**Document text**

• • • •

Fix for this isn‘t too complex. Some gain needs to be added to the circuit so that the 2.6V input generates 3.3V output without any inputs voltage exceeding 2.6V. This is possible by adding a resistor Rx in parallel with C21. This attenuated feedback signal to the first op-amp which causes its output to increase output voltage so that the feedback voltage at negative input equals the input signal at positive input. Full voltage of the first op-amps output won‘t be applied to the second op-amp and the circuit will work correctly with full output swing.
Power splitter
Power splitter is a Wilkinson divider. It‘s lossless divider with good isolation between the ports, but it is frequency dependent. If the signal is too far off from the design frequency isolation between the ports suffers. Frequency range that radar uses is not too big for this to matter too much and it works fine. One disadvantage in this application is the equal division of the power. We would like most of the power to go to the transmission antenna and only a little bit to the mixer. With equal division there needs to be an attenuator before the mixer to make decrease the input power. This is a wasted power that should be used in transmission. More complicated power splitter would add too much board area to be worth it, even the simple Wilkinson splitter uses large amount of the board compared to how many components could be fit into the space it uses.
I would have liked to use smooth bends in the splitter since they are simple to design, but Kicad doesn‘t support them. So instead I had to use 90 degree mitered corners. Mitered corner is just a bend with a cutout on the corner which negates the impedance change from the bend. They are very often used in microwave circuits since they don‘t reflect the signal and can be fit into smaller space than smooth bends.

• • • •

**Given data**
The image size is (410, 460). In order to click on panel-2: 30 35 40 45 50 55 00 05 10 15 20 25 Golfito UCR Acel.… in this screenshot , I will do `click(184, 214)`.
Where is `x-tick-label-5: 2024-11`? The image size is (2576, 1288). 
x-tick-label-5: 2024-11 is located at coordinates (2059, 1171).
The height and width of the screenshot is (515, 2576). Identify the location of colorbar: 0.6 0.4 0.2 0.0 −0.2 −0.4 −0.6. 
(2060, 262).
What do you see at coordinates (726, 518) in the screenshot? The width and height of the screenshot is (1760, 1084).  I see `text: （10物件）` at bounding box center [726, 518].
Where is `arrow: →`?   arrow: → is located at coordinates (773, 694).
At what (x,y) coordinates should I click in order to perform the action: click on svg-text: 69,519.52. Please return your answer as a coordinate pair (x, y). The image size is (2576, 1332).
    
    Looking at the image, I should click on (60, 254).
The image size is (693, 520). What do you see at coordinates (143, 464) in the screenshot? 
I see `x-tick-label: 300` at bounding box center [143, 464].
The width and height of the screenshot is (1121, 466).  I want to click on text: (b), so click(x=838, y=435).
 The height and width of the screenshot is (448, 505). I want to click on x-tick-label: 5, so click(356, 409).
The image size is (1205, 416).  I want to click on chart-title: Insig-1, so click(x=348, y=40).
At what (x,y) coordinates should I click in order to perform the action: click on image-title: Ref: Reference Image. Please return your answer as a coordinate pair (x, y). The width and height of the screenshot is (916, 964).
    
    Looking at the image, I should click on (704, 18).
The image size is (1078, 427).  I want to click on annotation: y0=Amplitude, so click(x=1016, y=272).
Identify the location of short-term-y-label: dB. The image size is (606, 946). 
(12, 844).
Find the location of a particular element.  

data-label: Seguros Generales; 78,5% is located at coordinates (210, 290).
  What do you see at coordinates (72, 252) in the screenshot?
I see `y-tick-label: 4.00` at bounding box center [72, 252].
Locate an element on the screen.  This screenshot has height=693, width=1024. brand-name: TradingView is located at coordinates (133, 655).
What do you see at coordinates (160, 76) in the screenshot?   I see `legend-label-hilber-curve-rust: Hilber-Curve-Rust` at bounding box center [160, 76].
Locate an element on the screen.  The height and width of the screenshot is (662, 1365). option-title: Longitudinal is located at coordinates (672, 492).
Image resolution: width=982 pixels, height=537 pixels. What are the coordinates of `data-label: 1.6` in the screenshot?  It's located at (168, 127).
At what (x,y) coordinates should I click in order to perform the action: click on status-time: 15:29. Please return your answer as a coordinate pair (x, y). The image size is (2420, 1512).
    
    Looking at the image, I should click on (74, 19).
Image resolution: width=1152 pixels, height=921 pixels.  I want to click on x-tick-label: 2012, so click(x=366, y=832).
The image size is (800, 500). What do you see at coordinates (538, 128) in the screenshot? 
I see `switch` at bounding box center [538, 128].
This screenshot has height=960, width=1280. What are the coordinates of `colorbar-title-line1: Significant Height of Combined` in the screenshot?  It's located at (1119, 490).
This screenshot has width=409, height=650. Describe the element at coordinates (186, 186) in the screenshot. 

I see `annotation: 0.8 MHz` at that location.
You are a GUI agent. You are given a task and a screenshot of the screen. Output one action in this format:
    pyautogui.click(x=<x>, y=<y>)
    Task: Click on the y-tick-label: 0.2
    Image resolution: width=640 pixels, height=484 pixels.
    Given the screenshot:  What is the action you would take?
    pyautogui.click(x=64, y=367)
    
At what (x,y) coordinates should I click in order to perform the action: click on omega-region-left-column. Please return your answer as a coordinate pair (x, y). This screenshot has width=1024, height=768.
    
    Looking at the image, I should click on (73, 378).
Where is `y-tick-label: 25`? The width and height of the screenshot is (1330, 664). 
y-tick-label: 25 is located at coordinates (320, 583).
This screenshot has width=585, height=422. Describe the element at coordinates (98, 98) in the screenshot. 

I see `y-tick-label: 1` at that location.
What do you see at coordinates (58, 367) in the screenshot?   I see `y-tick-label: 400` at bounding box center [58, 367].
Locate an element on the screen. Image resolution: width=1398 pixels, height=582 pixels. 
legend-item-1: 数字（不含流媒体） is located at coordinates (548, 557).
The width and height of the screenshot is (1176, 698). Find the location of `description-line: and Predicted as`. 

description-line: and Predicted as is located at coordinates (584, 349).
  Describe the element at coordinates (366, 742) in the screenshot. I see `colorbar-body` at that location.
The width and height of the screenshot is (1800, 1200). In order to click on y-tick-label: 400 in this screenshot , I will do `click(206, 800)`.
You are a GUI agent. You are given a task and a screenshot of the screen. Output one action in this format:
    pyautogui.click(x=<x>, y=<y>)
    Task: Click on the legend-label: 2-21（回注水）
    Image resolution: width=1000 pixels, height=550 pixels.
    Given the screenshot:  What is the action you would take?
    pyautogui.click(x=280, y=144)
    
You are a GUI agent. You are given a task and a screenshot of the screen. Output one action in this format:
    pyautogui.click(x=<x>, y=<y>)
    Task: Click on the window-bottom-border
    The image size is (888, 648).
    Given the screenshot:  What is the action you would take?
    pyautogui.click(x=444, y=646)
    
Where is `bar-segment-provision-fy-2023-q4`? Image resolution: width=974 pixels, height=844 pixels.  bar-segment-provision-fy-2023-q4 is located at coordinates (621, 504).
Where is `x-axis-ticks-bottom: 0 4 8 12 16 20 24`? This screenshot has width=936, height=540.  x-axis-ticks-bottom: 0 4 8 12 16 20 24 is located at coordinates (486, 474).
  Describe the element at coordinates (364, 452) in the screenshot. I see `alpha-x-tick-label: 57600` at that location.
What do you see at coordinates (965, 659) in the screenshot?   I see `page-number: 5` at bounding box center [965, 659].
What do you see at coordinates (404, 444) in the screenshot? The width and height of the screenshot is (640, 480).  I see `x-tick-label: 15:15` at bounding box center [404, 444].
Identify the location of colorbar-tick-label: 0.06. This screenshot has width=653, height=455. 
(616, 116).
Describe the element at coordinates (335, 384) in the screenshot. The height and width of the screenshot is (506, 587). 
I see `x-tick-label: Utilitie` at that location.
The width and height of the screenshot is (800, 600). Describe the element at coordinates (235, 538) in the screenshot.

• • • •

**Questions**
a - Rewrite the paragraph of the radar circuit text that begins "Power splitter is a Wilkinson divider" as a short bulleted list, keeping its main facts.
b - In the records, echo the lines between the one containing "The width and height of the screenshot is (1176, 698)." and the one containing "Describe the element at coordinates (366, 742)", inclusive.

**Answers below**
a -
- The power splitter is a Wilkinson divider: lossless, with good isolation between ports, but frequency dependent.
- Isolation suffers far from the design frequency, but the radar's frequency range is small enough that it works fine.
- Drawback: it divides power equally, while most power should go to the transmission antenna and little to the mixer.
- An attenuator is therefore needed before the mixer, wasting power that should be used in transmission.
- A more complicated splitter would take too much board area; even the simple Wilkinson splitter uses a large amount of it.

b -
The width and height of the screenshot is (1176, 698). Find the location of `description-line: and Predicted as`. 

description-line: and Predicted as is located at coordinates (584, 349).
  Describe the element at coordinates (366, 742) in the screenshot. I see `colorbar-body` at that location.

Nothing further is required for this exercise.